Use the Google BigQuqery destination component to store the output of a data flow in a BigQuery table.
The destination component stores the data intermediately into Google Cloud Storage and then uses BigQuery's API to import the data into it.
Select an existing Google BigQuery connection or create a new one.
- Target table - the name of the target table in your BigQuery dataset. By default, if the table doesn't exist, it will be created automatically.
- Automatically create table if it doesn't exist - if unchecked and the table doesn't exist, the job fails.
- Automatically add missing columns - when checked, the job will check if each of the specified columns exist in the table and if one does not exist, it will add it. Note: Uncheck this if your target is a partitioned table (See below).
Inserting data into partitioned tables
Data can be inserted into a partitioned table by specifying the partition to insert into using the notation table$partition (e.g. events$20160405).

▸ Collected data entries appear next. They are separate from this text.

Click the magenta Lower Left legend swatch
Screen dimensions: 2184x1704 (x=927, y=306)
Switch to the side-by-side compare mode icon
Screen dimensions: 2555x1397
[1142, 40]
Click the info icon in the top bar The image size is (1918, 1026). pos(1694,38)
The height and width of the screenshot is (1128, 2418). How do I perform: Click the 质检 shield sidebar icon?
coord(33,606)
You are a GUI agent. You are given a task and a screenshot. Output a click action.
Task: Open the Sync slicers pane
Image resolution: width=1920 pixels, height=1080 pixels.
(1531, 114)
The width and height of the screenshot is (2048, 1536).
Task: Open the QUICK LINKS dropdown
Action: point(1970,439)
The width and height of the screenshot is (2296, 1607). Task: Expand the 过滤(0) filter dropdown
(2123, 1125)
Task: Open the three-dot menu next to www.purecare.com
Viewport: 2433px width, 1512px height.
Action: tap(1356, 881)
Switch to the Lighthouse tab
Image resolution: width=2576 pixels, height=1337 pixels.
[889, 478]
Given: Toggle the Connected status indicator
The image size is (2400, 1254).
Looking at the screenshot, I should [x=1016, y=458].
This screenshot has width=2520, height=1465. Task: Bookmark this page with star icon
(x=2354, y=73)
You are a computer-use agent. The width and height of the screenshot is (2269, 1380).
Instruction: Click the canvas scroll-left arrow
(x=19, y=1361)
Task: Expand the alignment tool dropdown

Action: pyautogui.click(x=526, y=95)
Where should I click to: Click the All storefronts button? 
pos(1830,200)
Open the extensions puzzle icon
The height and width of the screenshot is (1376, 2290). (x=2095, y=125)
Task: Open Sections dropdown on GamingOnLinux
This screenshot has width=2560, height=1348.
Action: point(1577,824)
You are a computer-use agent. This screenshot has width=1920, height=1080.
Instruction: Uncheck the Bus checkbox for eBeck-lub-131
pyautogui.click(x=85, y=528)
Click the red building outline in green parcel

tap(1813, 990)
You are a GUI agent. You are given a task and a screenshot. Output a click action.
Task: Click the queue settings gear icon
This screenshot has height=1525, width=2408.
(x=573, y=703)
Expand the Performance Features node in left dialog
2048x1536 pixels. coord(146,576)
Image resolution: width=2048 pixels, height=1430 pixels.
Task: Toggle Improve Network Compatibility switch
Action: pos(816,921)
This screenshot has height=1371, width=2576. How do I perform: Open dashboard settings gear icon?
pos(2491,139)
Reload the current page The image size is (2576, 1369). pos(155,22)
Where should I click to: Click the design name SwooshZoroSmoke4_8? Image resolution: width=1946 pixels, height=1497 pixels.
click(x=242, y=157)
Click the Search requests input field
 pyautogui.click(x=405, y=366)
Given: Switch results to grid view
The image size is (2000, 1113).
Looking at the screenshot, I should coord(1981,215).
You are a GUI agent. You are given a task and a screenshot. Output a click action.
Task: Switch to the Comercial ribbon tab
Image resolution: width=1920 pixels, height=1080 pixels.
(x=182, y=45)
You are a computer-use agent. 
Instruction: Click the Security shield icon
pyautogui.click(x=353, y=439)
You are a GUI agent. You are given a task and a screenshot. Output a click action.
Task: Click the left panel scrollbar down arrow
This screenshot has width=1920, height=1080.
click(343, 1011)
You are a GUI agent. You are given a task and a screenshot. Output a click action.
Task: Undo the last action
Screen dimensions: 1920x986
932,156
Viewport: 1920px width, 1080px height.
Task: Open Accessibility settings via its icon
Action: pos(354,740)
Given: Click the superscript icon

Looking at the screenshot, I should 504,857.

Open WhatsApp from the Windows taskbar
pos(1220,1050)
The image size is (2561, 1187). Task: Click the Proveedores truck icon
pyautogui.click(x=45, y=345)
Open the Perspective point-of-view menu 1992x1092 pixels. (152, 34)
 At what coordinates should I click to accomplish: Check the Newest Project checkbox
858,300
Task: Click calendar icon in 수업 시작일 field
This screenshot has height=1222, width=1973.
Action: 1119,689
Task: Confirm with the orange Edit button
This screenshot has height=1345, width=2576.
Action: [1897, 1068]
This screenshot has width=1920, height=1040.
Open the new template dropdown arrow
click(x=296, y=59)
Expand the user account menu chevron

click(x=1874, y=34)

Append (Insert only) - default behaviour. Data will only be appended to the target table
Overwrite (Truncate and insert) - truncate the target table before data is inserted into the target table.
Merge with existing data - incoming data is merged with existing data in the table. Requires setting the merge keys correctly in field mapping. Merge is done in the following manner:
- A staging table is created and the data flow's data is stored in it.
- The target table is copied onto a new table (target-copy) and is cleaned up.
- Data that exists in the staging table that doesn't exist in target-copy is inserted into the target table. (new data)
- Data that exists in both staging table and target-copy is joined, columns values are taken from the staging table unless they are null. (old/updated data).
- Both staging table and target-copy table are dropped.
- In case of an error, the process tries to copy the target-copy back on to the original table.
Note: In merge, the incoming data must be unique according to the key fields you selected. You may use the aggregate component or the limit component (partition by the key field(s) and limit to 1 record per partition) to make sure that the key fields are indeed unique.
- Maximum errors - If this number of errors occurs in BigQuery while loading data into the table, the job fails.
Map the dataflow fields to the target table's columns.